I never had a little cuddly animal made of straw or cardboard when I was a child. I was not a healthy, strong, well-nourished baby like you. I was skinny and sickly. To stop my crying, there was often only one solution, which my mother had discovered totally by chance. Great scientific discoveries like aspirin or pasteurization are the daughters of chance, God knows why. One evening, when she was sick of hearing me moaning, my mother plunged me into a white basin filled with cold water, in the shade of the veranda. Today, I replay this scene in my mind with some emotion. I can feel my body shivering again as I tell it to you. Tears are not very far away.
Before I landed in the basin, my throat was so tight I felt like I was suffocating. The scene always ended the same way: I would shiver with cold as the freezing water softened my skin. If my mother was reduced to this radical solution, it’s because she had used up every possible ruse and still couldn’t manage to calm down the frightful cry-baby that I was. At night, before setting me down on my little mat, she’d tell me all kinds of stories. Tales about obedient children, others about docile animals or affectionate plants. The stories came one after the other. While the whole city was sound asleep, we were the only two people stirring.

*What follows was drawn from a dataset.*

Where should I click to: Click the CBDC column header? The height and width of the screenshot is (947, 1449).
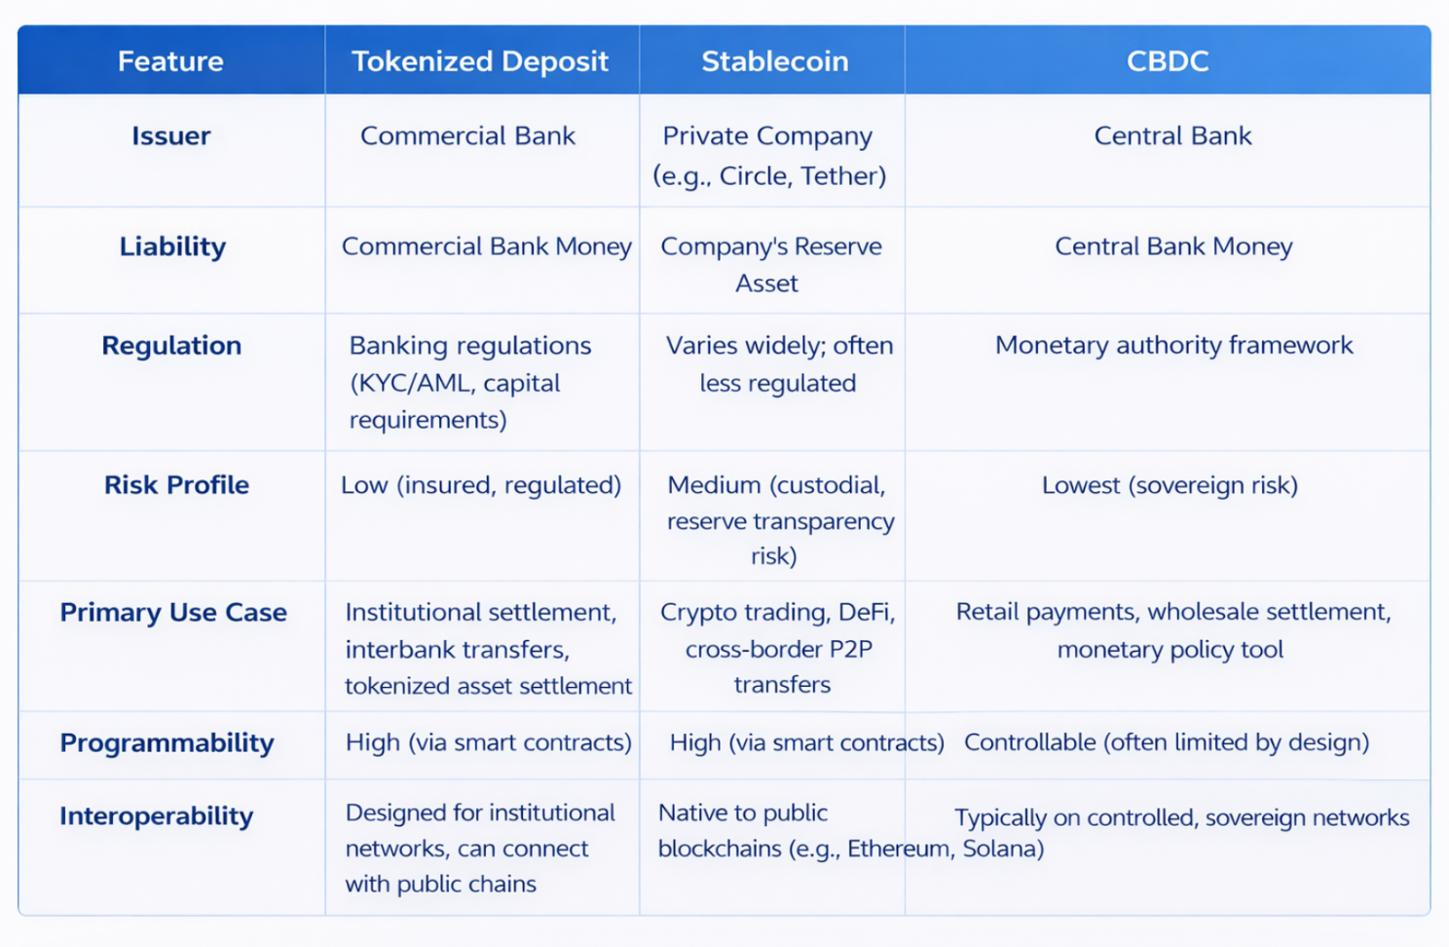coord(1167,61)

At your birth, Béa, a detail caught my eye: you had big ears, a little like Barack Obama. Your little face was hidden under your long eyelashes. You kicked around a lot. Trembling, I examined your limbs. You were a healthy baby, thank God.

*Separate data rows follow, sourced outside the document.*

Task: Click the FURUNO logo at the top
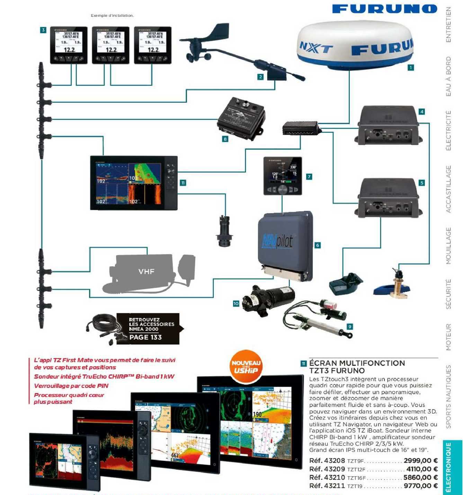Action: click(x=384, y=9)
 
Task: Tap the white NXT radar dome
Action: click(x=355, y=47)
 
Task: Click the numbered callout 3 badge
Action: click(x=43, y=30)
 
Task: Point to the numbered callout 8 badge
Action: click(x=225, y=139)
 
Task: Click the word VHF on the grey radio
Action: click(x=146, y=271)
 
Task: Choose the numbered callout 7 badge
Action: click(x=309, y=177)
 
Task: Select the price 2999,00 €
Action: click(x=420, y=461)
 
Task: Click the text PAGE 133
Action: click(x=145, y=337)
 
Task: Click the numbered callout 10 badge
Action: click(x=236, y=304)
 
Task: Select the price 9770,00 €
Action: click(x=420, y=486)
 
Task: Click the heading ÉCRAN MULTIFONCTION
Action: click(x=357, y=363)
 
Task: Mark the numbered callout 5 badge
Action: click(x=421, y=183)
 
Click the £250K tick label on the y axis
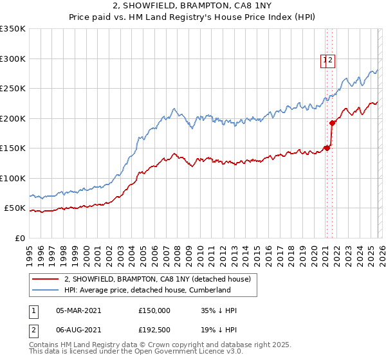(x=13, y=89)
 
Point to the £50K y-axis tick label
(x=15, y=208)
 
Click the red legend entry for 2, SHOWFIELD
(x=161, y=278)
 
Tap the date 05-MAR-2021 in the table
(x=78, y=310)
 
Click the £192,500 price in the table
(x=154, y=328)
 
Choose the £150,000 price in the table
(x=154, y=310)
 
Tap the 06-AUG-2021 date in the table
(x=78, y=328)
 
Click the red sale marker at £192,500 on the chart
(x=333, y=123)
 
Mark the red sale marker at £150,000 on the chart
(x=327, y=148)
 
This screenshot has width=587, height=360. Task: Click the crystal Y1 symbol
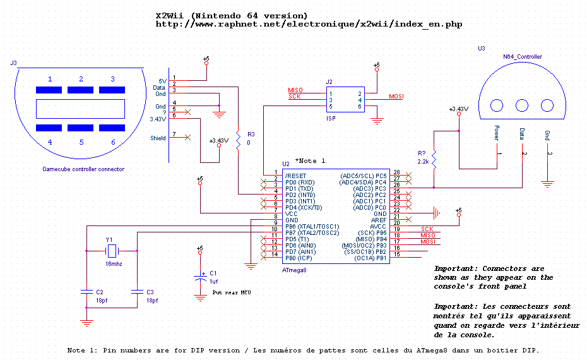(x=112, y=251)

Churned by pain, still in a daze, your mother finally emerged from her foggy state to ask me what the baby’s sex was. 11
And I, proud as a peacock, announced, ‘It’s a girl!’

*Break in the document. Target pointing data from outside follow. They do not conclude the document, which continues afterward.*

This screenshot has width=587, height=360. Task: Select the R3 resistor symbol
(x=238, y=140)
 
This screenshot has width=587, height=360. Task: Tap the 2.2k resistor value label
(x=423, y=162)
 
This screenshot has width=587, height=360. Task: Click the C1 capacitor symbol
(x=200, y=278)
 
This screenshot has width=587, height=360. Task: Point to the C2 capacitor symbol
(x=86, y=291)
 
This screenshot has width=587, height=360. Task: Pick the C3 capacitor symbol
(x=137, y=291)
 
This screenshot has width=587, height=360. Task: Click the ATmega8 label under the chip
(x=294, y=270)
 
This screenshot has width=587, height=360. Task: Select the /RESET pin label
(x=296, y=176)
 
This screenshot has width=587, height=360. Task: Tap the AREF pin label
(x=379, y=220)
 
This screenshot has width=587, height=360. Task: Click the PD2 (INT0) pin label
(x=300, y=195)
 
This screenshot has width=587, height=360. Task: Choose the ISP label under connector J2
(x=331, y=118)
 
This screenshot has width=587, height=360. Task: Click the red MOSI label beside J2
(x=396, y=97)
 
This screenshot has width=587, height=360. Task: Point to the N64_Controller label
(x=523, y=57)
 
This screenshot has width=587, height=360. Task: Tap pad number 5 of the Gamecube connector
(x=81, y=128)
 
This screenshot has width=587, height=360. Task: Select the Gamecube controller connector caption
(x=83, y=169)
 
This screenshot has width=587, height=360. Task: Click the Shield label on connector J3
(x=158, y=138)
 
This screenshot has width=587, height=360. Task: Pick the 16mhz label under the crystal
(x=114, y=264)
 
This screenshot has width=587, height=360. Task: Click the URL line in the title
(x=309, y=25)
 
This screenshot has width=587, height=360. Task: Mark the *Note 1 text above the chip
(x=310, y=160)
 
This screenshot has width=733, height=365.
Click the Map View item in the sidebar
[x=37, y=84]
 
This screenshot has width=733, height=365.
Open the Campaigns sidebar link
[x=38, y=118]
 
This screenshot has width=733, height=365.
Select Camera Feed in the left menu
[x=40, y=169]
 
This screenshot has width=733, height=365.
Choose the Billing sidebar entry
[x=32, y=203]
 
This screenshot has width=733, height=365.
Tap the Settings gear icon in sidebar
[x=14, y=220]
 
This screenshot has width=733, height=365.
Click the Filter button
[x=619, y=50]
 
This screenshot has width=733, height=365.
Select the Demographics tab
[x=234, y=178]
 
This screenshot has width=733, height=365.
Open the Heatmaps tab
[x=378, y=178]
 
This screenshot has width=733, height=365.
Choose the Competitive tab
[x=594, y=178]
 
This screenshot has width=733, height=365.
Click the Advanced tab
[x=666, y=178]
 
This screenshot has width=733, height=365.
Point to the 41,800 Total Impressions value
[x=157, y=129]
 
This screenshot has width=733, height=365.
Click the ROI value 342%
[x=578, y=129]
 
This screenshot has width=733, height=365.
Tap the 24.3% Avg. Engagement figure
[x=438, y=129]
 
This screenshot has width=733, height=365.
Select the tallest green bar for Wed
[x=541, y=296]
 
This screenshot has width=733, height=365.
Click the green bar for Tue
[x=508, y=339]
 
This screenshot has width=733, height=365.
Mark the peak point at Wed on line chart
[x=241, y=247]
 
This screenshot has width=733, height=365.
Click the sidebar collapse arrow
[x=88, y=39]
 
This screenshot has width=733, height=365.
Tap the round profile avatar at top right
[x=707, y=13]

And you cried out for the second time.
It had become a habit of yours.
You would yell at the drop of a hat.
You insisted that your mother and I obey you hand and foot. As an explosive mixture, you sure are the all-category champion. To the Swiss-Milanese-Sicilian blood of your mother, you must add my African blood—not lazy at all, for my ancestors were nomads and to this day, they keep beating everyone at running.